Et il fit de la main un geste d’adieu à son frère, siffla le lévrier et lança son cheval au galop sur la route de Grenade, dont les cailloux grincèrent et jetèrent des myriades d’étincelles.

Don Paëz courut toute la journée sous ce soleil ardent de l’Espagne qui terrasse les plus énergiques natures et les accable de son poids.

La sueur ruisselait de son front, son cheval était mourant de fatigue,—mais l’orgueilleux don Paëz avait hâte d’arriver et de se convaincre, en présence de ce faubourg mesquin qu’on avait décoré pour lui du nom de gouvernement, de l’étendue de sa disgrâce pour la regarder en face et la dominer.
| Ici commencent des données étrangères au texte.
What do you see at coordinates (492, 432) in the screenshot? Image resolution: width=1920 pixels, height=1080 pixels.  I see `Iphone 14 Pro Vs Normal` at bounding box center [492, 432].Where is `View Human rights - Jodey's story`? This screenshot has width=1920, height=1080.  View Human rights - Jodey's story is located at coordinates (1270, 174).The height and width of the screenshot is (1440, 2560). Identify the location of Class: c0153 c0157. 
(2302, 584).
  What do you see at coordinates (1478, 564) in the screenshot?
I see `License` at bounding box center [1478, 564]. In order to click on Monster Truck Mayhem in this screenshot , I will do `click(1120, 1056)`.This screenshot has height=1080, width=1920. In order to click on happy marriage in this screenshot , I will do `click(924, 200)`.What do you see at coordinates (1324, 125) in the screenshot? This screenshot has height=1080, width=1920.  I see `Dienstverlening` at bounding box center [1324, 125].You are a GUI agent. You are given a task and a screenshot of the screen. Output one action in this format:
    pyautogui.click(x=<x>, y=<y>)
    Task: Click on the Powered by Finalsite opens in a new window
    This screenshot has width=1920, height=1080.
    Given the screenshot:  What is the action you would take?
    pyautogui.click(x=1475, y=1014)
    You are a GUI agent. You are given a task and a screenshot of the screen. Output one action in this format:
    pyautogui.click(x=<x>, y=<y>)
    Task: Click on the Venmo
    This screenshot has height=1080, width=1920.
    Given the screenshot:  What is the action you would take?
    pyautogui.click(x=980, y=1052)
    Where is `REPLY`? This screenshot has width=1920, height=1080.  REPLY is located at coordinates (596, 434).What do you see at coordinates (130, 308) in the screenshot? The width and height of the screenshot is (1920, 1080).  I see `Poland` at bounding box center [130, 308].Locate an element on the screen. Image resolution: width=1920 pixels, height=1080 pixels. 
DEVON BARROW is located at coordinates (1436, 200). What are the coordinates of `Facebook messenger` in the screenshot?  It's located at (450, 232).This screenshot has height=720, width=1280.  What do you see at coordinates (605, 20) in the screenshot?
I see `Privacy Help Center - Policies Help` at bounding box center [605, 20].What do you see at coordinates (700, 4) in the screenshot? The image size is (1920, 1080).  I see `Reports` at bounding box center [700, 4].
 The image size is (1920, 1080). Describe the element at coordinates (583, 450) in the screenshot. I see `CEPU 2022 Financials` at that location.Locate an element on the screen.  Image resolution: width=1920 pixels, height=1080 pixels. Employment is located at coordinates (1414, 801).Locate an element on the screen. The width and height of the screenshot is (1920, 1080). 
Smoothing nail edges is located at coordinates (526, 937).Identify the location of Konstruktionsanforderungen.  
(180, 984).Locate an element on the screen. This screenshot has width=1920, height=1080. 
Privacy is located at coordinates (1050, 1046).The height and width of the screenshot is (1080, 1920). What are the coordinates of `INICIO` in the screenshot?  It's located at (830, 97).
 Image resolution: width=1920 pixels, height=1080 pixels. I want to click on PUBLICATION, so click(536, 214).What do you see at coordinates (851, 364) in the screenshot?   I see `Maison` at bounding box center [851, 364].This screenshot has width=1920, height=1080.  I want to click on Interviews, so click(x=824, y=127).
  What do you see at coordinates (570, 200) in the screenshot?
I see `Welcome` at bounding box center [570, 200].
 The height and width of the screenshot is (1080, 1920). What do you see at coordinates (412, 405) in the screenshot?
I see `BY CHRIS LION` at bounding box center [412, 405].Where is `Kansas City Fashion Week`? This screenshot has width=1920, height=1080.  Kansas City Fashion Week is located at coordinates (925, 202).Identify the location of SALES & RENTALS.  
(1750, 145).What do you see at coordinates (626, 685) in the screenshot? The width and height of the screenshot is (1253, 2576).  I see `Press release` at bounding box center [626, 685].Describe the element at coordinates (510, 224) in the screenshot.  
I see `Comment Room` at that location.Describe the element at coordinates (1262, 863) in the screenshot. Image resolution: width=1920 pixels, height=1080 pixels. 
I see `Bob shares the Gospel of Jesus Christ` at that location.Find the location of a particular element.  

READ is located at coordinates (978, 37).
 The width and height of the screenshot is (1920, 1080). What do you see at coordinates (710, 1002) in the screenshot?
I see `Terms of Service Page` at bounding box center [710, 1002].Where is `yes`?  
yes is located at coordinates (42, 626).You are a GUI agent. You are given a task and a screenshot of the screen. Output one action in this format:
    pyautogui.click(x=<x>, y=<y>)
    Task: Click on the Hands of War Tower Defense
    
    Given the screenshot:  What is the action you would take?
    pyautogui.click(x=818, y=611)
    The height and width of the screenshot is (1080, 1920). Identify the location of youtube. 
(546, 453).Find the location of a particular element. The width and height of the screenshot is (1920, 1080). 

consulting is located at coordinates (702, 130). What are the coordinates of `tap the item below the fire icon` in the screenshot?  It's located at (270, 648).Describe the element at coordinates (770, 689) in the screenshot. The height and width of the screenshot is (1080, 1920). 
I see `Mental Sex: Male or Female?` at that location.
Don Paëz n’était pas un de ces cœurs pusillanimes qui fuient le malheur ou le danger; il allait au contraire au-devant d’eux, et les mesurait avec un calme superbe.

Vers le soir, cependant, après une halte de quelques minutes à une posada, dans laquelle lui et son Maure changèrent de chevaux et où ils prirent un frugal repas,—don Paëz modéra son allure et se mit à réfléchir.

Quand don Paëz réfléchissait, il laissait volontiers flotter la bride sur le cou de son cheval et parfois même lui permettait d’arracher un rameau vert aux arbres de la route ou de brouter une touffe d’herbes.